Le premier parti d’opposition, DA, appelle à des élections anticipées.

Ramaphosa était sur la sellette depuis juin

Le chef de l’État est soupçonné de corruption et de violation de la Constitution depuis le mois de juin dans une affaire de dissimulation d’une importante somme d’argent dont l’origine est suspecte. Plus de 500 000 dollars en liquide avaient été découverts par des cambrioleurs en 2020 fans sa ferme à bétail appelée Phala Phala.

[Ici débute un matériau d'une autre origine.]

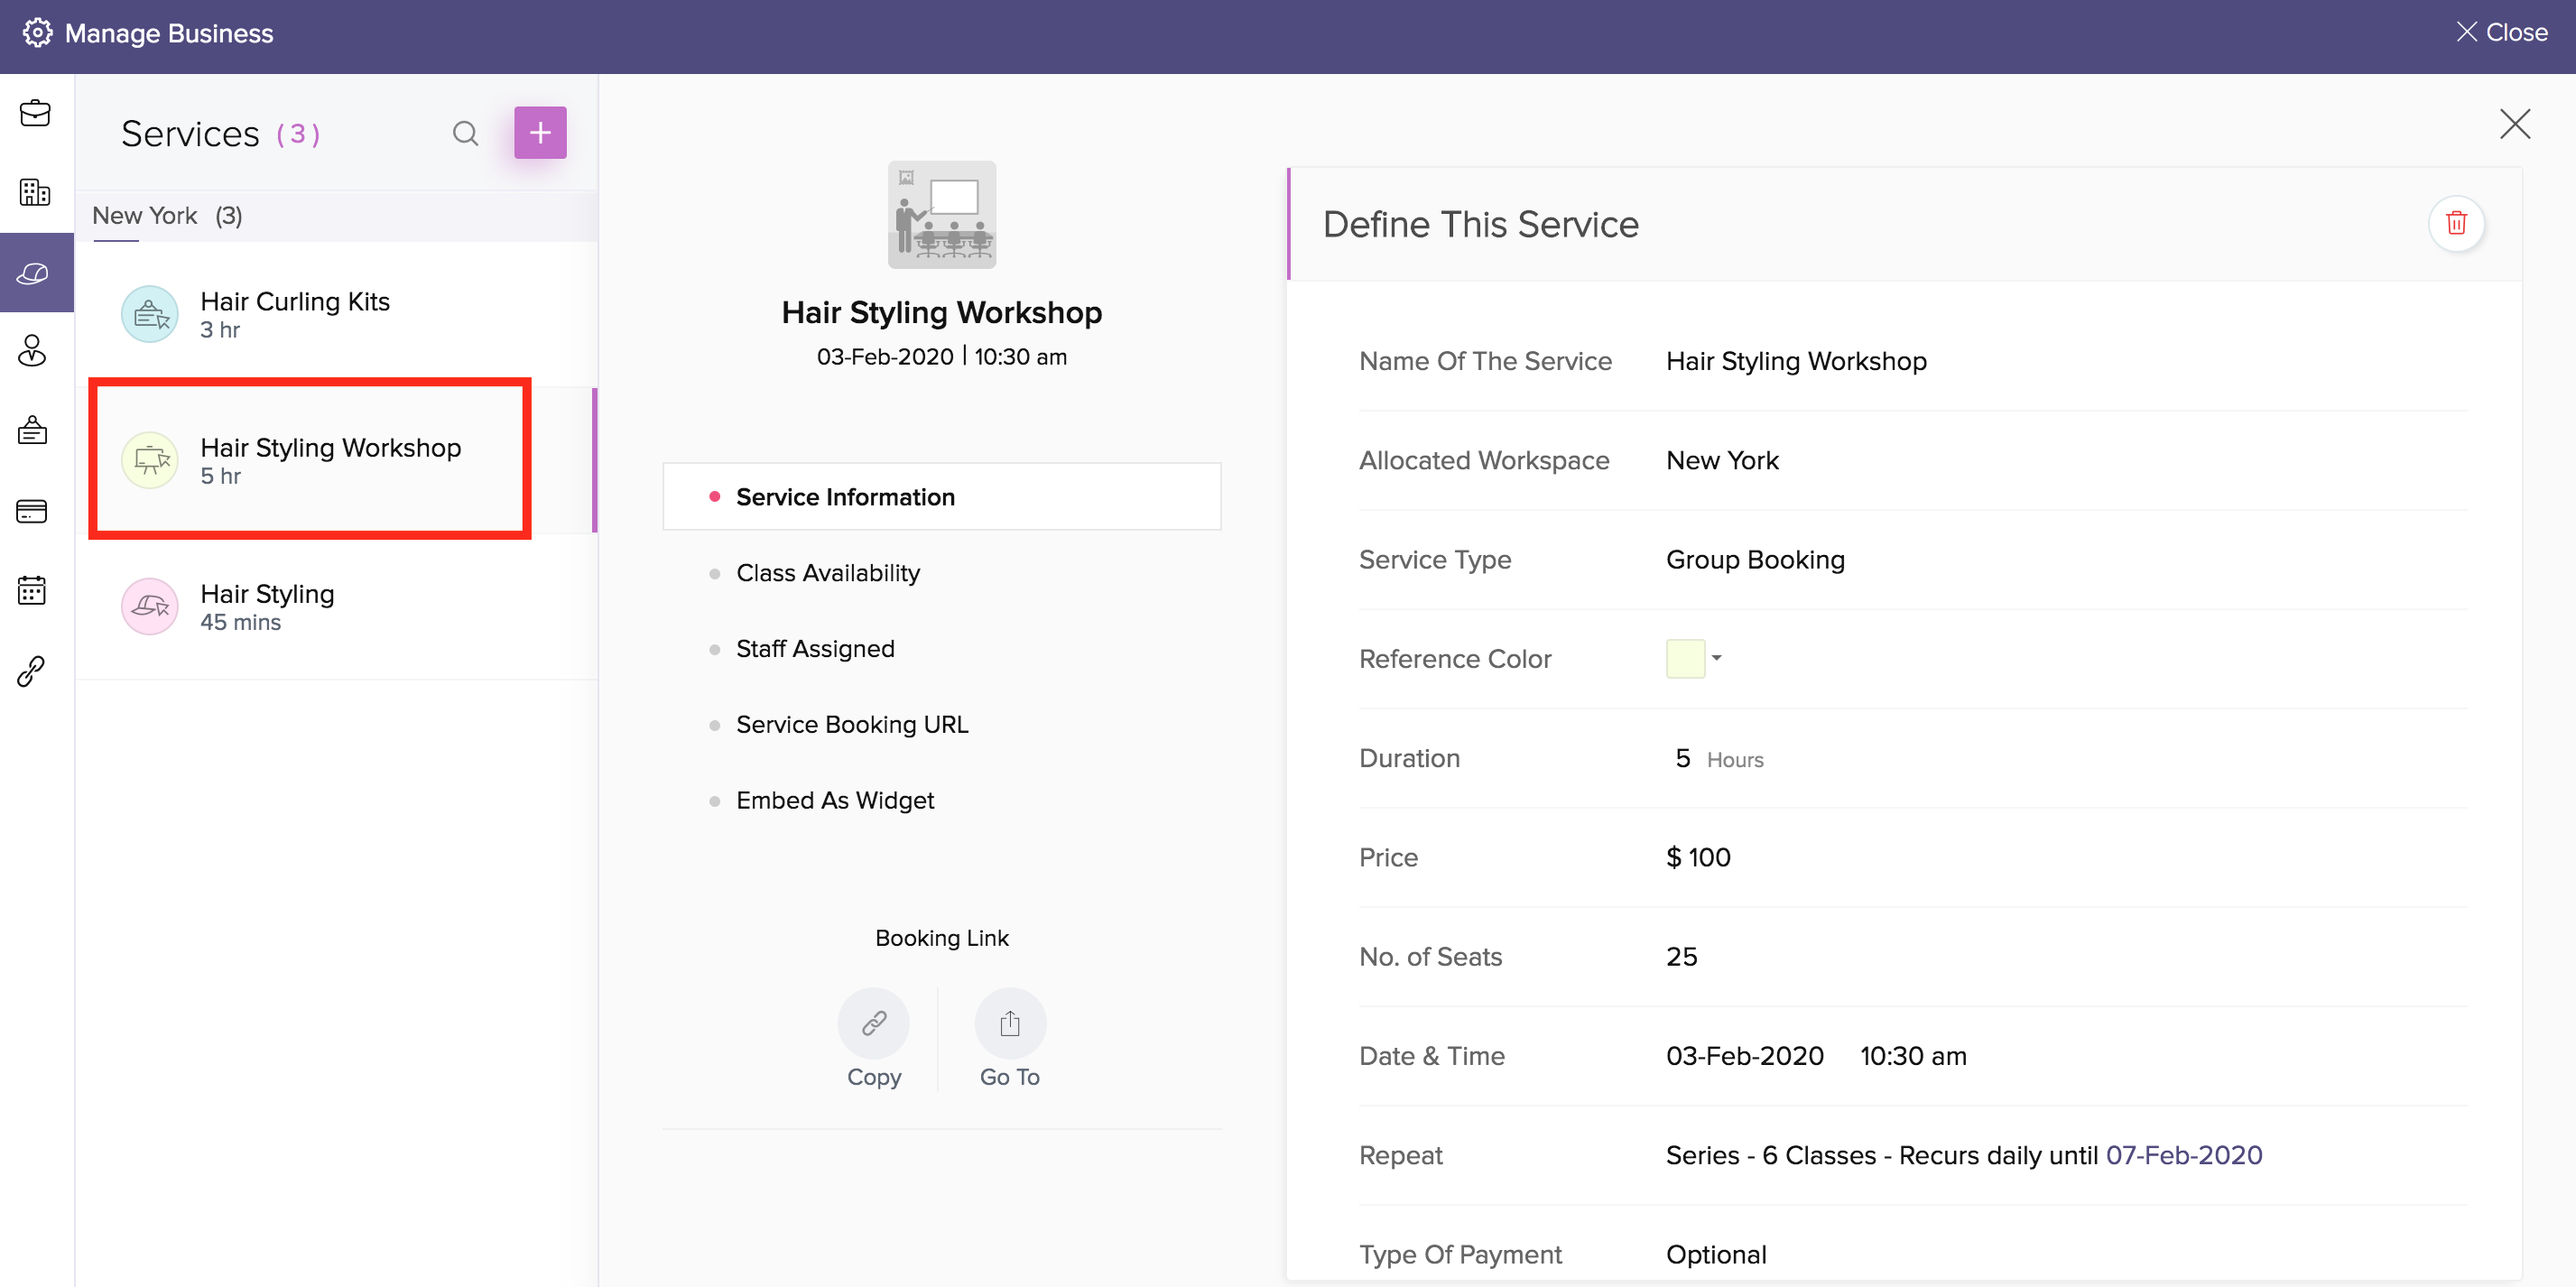This screenshot has width=2576, height=1287.
Task: Open the calendar icon in left sidebar
Action: tap(33, 590)
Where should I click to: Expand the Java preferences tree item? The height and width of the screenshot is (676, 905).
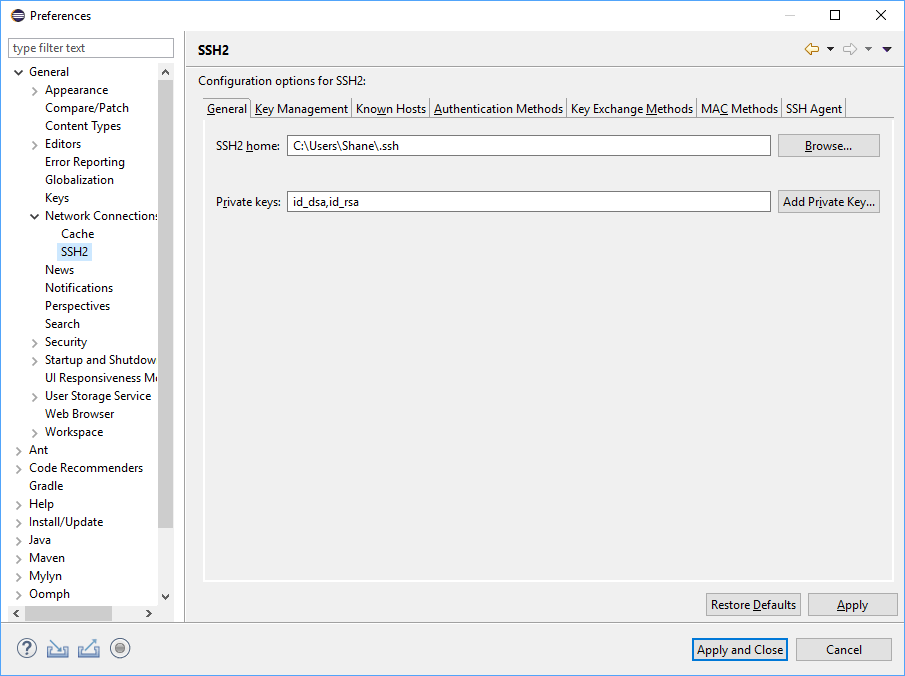[x=20, y=539]
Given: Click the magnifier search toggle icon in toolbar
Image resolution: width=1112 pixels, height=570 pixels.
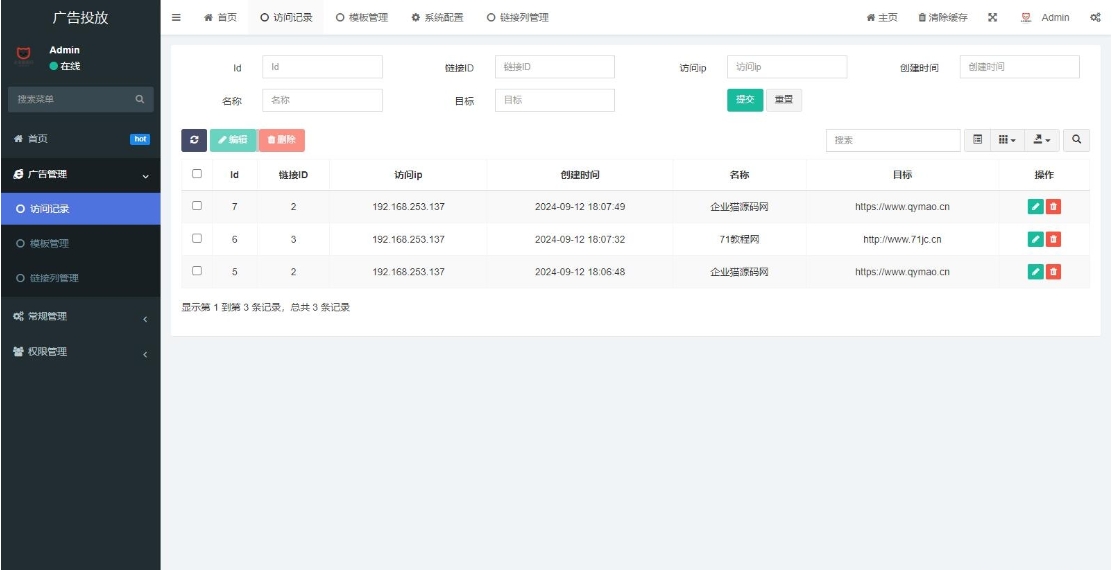Looking at the screenshot, I should click(1076, 140).
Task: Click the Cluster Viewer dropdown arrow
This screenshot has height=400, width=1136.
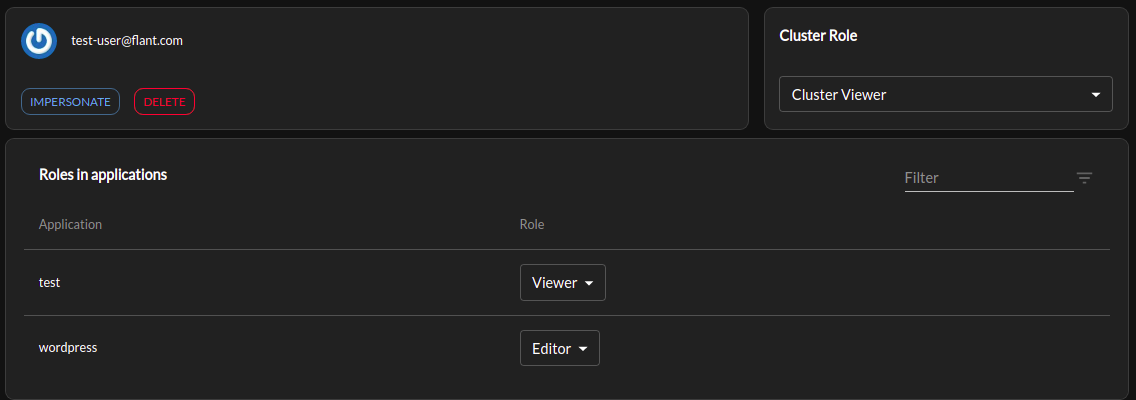Action: click(1096, 95)
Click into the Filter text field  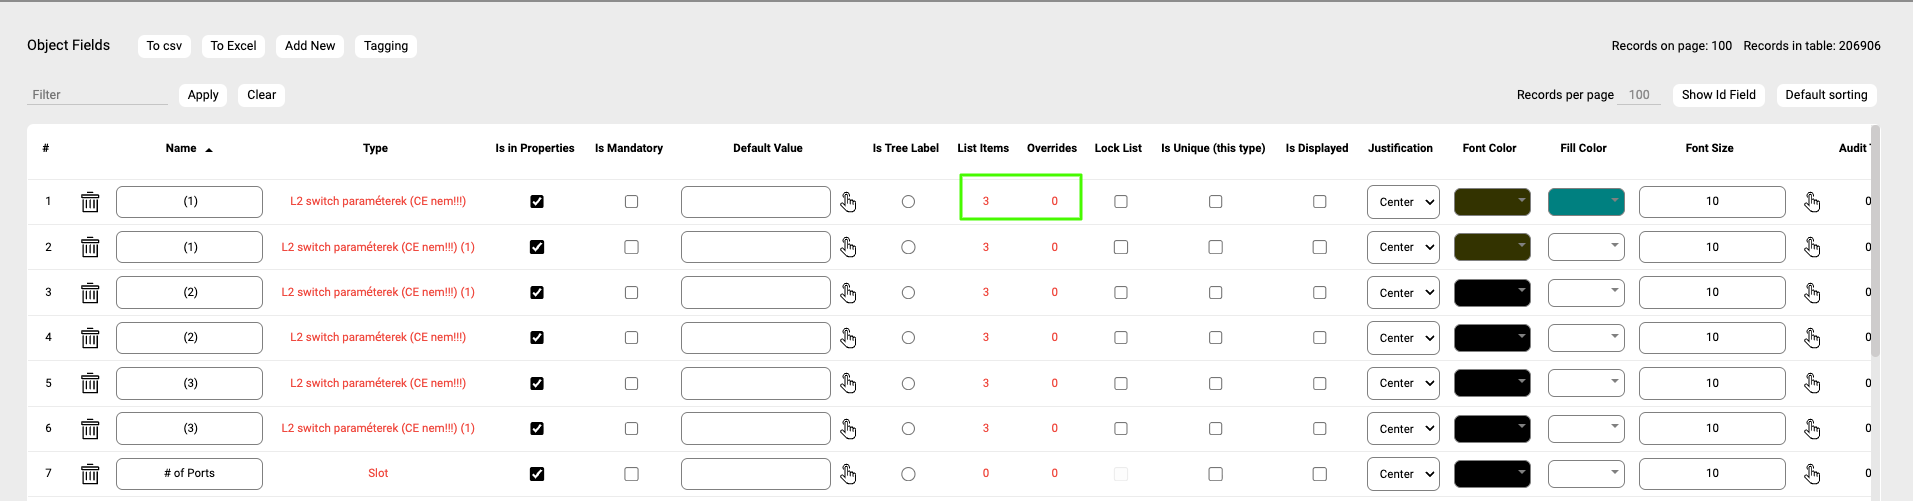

Devant la commission mandatée par le Parlement, Cyril Ramaphosa avait présenté sa version : l’argent provenait de la vente de buffles à un client soudanais et les coussins d’un canapé de la chambre d’amis avaient semblé plus sûrs que le coffre-fort, selon un employé.

Mais Il est reproché au président de n’avoir déclaré l’incident ni à la police, ni à l’administration fiscale.

Son porte-parole refuse de commenter son agenda des prochains jours

Face à l’affaire, l’avenir de Cyril Ramaphosa s’écrit désormais en pointillés et son porte-parole se refuserait même de commenter son agenda des prochains jours.